To transform the future we need to understand the forces that have created our present, writes Professor Francis Wilson, 3 July 2007
Readers of The Grapes of Wrath will remember the haunting descriptions of American families driven to desperation by drought, depression and agricultural mechanisation in the Dust Bowl of rural Oklahoma moving with their meagre possessions to seek a new life in California.
A similar process is under way in South Africa today. While we wait for our own John Steinbeck to burn this social upheaval into the national consciousness it may be helpful if a social scientist could provide the context within which this is happening so we may better understand the process.
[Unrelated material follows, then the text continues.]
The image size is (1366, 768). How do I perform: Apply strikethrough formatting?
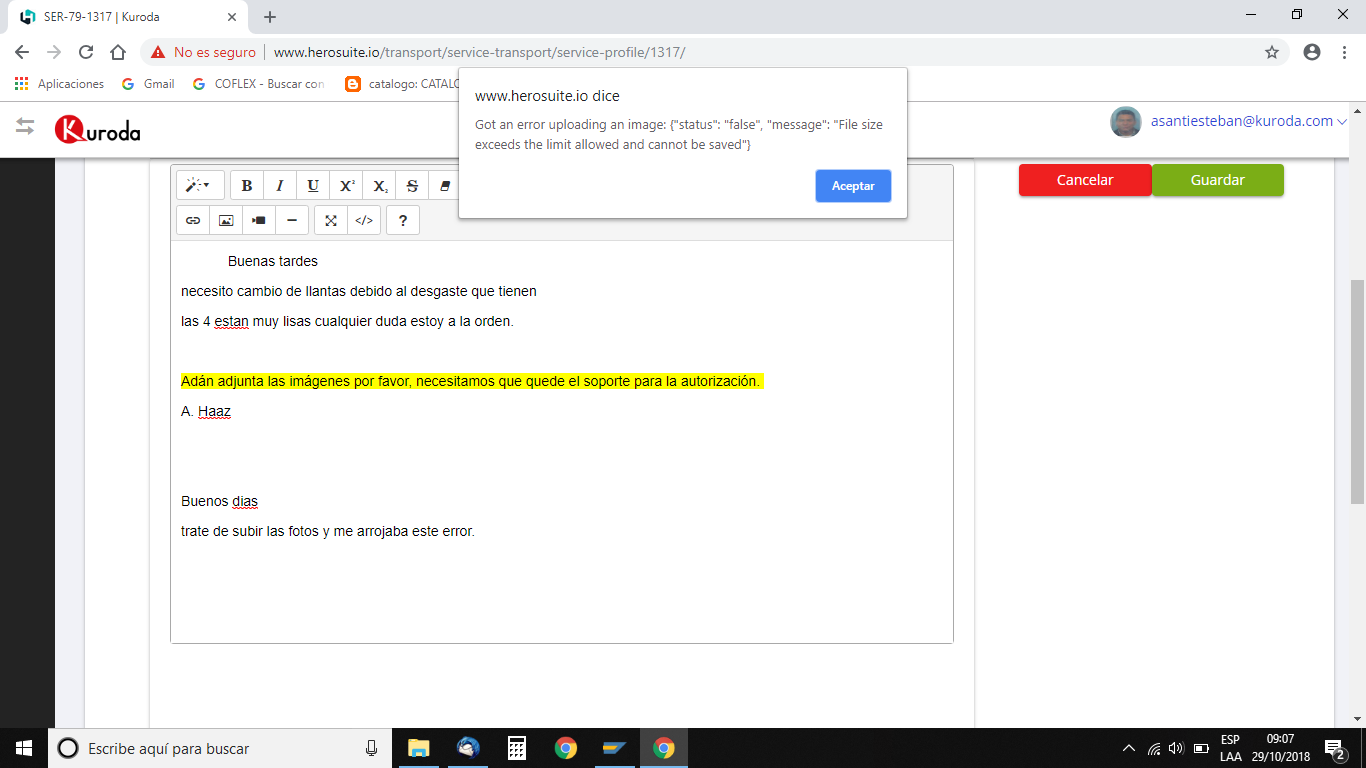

Economists pay little attention to history. But in South Africa we know that such a two-dimensional view of the universe is inadequate. History matters because it has shaped the world in which we live and determines the parameters within which decisions have to be made.
Which is not to say that we cannot overcome the past but rather that in order to transform the future we need to understand the nature of the forces that have created our present.
Perhaps the place to begin is with a recognition of the impact of the hundred years' war, directed from Cape Town, on the Eastern Cape frontier during the period between roughly the French revolution and the discovery of diamonds.
Although early battles between settler-invaders and Khoi-khoi and Xhosa pastoralists took place under the governance of the Dutch East India Company, it was not until the British took over in 1806 that a policy was consolidated of systematically pushing the Xhosa east, back from the Gamtoos and Sundays rivers, across the Fish and the Keis-kamma, towards the Kei. Noel Mostert, in his classic study, has meticulously described the destruction of the Xhosa political-economy.
This conquest led to the establishment of reserves, Ciskei and Transkei, which the Xhosa, without sufficient land to support their traditional cattle-based economy, had to leave to work on the farms of the Western Cape and the diamond and gold mines further north.
The mineral discoveries ignited South Africa's industrial revolution.